- Born: Sydney
- Education: University of Sydney; UNSW Sydney; UTS Sydney;
- Occupation: Author
- Writing career
- Genre: Fiction

= Susanne Gervay =

Australian author

Susanne Julia Gervay is an Australian author for children and young people, and an advocate for children’s literature and human rights. In 2007 she was awarded the Lady Cutler Award for distinguished services to children's literature and in 2011 the Order of Australia Medal for service to children's literature, and to professional organisations.  She was awarded the Lifetime Social Justice Literature Award for her books by the International Literacy Association.

== Early life ==

Gervay was born in Sydney, child of Hungarian refugees. Gervay attended Daceyville Public School and SCEGGS Darlinghurst. She trained as a teacher at University of Sydney, completing a Master of Education from the University of New South Wales and a Master of Arts from the University of Technology, Sydney. She has two children.

== Career ==
Gervay founded The Hughenden Boutique Hotel, a literary and arts hotel in Woollahra, New South Wales in 1993.

Her younger fiction in the I Am Jack series are rites-of-passage books focusing on school bullying reaching adults and children. The first instalment has been adapted into a play by the Monkey Baa Theatre for Young People. I Am Jack is the first of four books including Super Jack, Always Jack and Being Jack. Her young adult literature includes Butterflies, The Cave and That's Why I Wrote This Song which is a collaborative work with her teenage daughter who wrote and sings the songs that are part of the book.

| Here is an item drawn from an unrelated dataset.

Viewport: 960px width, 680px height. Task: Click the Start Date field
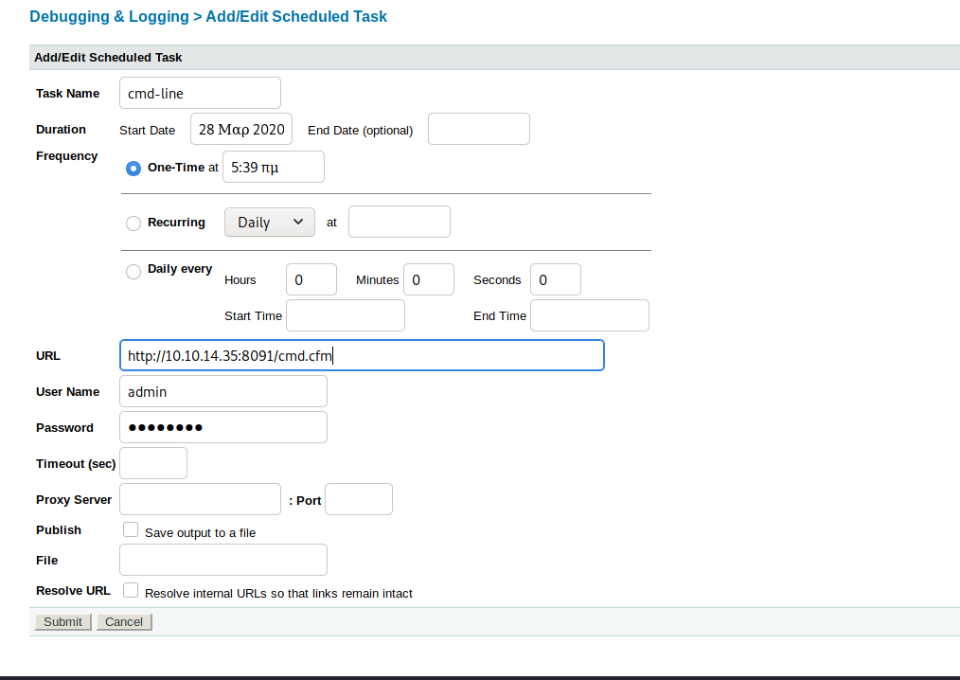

Gervay is included in an anthology together with Sir Salman Rushdie, David Malouf, Thomas Keneally, entitled Fear Factor Terror Incognito, edited by Meenakshi Bharat and Sharon Rundle.

Gervay was awarded the Lady Cutler Award for Distinguished Services to Children's Literature in 2007, UTS Award for Excellence and an Order of Australia Medal in 2011. She was nominated for the Astrid Lindgren Memorial Award in 2020.

=== Advocacy ===
Gervay is Co-Regional Advisor of the Society of Children's Book Writers and Illustrators (SCBWI) Australia East and New Zealand.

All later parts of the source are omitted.